● **AIM OF THE EXERCISE**:
Please look for the string "computer" below and report every line in which it occurs.

Content starts

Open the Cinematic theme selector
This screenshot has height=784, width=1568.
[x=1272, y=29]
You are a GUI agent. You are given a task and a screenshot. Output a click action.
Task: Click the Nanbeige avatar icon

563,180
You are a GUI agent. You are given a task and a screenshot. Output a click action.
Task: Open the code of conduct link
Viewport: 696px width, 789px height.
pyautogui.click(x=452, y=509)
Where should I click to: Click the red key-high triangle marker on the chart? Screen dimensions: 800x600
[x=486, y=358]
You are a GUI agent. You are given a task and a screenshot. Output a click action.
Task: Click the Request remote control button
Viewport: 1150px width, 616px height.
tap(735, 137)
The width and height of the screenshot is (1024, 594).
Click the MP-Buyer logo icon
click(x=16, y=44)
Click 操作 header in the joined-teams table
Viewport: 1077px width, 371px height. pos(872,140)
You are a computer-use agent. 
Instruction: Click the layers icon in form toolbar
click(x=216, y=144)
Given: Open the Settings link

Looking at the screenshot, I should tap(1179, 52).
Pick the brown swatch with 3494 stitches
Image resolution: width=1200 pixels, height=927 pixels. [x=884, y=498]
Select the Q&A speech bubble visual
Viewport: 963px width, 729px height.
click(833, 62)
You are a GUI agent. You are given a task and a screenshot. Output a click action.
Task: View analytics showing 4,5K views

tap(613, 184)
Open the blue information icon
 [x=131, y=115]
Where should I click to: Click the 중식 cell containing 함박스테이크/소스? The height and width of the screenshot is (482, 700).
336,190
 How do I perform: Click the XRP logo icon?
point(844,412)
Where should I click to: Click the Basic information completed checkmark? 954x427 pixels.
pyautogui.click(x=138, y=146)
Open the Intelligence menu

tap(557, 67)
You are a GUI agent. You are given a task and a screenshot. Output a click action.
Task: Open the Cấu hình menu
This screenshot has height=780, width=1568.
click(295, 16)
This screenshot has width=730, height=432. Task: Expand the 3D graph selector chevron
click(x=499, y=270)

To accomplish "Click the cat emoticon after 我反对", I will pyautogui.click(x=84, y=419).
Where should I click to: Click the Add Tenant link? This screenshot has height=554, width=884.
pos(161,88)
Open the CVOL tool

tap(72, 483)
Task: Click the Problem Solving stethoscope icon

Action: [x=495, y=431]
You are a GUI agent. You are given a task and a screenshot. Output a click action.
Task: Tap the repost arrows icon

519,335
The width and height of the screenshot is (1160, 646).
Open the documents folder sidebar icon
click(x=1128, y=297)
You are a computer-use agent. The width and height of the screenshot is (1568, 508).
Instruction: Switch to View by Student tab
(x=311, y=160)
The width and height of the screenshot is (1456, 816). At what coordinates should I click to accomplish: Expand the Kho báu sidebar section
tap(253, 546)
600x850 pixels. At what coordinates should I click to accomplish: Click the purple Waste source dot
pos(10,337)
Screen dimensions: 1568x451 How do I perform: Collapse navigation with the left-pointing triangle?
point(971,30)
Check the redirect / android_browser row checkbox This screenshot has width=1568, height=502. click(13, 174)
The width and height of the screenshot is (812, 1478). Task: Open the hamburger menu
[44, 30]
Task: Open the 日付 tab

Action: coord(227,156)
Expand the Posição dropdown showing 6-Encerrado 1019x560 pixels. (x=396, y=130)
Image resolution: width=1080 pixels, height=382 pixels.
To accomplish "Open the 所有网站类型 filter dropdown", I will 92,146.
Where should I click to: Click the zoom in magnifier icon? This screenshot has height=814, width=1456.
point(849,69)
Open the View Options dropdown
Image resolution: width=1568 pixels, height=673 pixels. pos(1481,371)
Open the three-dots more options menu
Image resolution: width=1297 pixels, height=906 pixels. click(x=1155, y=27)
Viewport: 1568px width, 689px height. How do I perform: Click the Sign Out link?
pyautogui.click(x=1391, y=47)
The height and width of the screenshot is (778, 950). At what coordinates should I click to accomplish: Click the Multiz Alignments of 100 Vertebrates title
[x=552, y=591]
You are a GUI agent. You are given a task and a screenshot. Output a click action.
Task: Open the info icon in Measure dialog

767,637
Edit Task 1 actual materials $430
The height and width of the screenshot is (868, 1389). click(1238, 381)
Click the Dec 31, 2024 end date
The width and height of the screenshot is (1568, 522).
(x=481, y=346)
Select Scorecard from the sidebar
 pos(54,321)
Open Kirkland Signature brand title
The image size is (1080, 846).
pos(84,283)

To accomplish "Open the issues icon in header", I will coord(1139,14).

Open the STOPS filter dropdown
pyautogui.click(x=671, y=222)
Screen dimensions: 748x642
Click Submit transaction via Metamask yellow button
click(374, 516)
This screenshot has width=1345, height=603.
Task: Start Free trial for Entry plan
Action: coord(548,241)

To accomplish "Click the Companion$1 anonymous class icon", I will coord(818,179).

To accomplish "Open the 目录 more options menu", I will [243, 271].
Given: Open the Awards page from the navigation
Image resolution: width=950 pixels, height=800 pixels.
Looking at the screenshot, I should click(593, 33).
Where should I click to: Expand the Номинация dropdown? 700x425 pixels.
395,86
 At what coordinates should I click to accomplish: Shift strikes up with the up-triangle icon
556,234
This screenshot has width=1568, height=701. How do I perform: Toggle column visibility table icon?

Content ends

● **RESULT OF THIS EXERCISE**:
You are a computer-use agent. 
You are a computer-use agent. The width and height of the screenshot is (1568, 508).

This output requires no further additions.